Data records:
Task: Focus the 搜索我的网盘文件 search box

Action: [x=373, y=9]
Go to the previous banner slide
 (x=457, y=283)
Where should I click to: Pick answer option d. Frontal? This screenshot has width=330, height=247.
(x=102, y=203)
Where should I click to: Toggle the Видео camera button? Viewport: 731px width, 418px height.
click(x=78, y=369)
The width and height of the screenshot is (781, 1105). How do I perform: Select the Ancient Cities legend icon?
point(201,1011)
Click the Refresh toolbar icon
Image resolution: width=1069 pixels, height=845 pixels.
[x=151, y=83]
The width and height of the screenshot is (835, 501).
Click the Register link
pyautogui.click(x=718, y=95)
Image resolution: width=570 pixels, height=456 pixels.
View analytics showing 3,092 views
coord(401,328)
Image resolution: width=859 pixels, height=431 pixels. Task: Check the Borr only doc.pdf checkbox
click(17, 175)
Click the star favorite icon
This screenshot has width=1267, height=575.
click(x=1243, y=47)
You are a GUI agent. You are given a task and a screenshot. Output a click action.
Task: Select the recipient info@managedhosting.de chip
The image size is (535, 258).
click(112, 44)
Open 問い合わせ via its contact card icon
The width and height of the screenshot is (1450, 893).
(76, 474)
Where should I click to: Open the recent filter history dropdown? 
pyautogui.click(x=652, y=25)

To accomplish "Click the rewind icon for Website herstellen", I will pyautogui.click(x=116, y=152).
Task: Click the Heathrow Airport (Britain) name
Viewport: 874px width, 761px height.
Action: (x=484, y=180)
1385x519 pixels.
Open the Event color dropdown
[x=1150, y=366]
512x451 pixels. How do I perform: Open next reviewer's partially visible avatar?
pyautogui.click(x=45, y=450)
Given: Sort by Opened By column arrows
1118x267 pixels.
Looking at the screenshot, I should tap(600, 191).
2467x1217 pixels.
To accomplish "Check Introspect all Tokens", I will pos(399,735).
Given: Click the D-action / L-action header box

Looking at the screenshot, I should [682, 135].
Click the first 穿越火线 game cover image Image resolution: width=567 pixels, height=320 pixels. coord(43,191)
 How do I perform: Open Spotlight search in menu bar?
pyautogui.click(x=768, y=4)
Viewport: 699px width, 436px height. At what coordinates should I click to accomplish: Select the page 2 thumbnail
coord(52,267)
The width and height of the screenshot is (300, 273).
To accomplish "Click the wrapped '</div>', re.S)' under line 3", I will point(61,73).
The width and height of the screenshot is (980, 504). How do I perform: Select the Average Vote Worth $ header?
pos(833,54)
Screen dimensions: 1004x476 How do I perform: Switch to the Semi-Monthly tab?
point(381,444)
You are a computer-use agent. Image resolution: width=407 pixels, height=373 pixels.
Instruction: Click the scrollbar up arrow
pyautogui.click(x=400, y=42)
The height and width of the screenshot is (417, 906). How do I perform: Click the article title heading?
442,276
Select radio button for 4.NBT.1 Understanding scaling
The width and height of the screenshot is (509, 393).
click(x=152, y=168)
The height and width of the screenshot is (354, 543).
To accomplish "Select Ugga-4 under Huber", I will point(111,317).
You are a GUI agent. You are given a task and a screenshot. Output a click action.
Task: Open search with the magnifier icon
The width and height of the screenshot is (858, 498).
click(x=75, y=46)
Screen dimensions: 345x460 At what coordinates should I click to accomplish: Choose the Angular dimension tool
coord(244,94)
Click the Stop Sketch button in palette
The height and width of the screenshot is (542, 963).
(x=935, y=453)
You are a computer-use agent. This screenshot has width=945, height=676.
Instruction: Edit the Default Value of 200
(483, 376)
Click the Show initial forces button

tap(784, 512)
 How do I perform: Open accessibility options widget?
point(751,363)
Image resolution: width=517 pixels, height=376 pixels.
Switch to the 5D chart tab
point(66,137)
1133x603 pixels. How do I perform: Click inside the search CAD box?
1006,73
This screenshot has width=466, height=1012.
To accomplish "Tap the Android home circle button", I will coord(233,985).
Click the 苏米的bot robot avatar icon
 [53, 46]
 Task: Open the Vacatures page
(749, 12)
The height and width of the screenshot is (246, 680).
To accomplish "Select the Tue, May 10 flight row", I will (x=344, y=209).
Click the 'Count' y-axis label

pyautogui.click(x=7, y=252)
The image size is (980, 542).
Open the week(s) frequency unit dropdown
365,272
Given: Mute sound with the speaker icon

_Objective_
Reproduce the material word for word, from its first line through the line containing "will pyautogui.click(x=116, y=152).", including that line.

_Exercise response_
Task: Focus the 搜索我的网盘文件 search box

Action: [x=373, y=9]
Go to the previous banner slide
 (x=457, y=283)
Where should I click to: Pick answer option d. Frontal? This screenshot has width=330, height=247.
(x=102, y=203)
Where should I click to: Toggle the Видео camera button? Viewport: 731px width, 418px height.
click(x=78, y=369)
The width and height of the screenshot is (781, 1105). How do I perform: Select the Ancient Cities legend icon?
point(201,1011)
Click the Refresh toolbar icon
Image resolution: width=1069 pixels, height=845 pixels.
[x=151, y=83]
The width and height of the screenshot is (835, 501).
Click the Register link
pyautogui.click(x=718, y=95)
Image resolution: width=570 pixels, height=456 pixels.
View analytics showing 3,092 views
coord(401,328)
Image resolution: width=859 pixels, height=431 pixels. Task: Check the Borr only doc.pdf checkbox
click(17, 175)
Click the star favorite icon
This screenshot has width=1267, height=575.
click(x=1243, y=47)
You are a GUI agent. You are given a task and a screenshot. Output a click action.
Task: Select the recipient info@managedhosting.de chip
The image size is (535, 258).
click(112, 44)
Open 問い合わせ via its contact card icon
The width and height of the screenshot is (1450, 893).
(76, 474)
Where should I click to: Open the recent filter history dropdown? 
pyautogui.click(x=652, y=25)

To accomplish "Click the rewind icon for Website herstellen", I will pyautogui.click(x=116, y=152).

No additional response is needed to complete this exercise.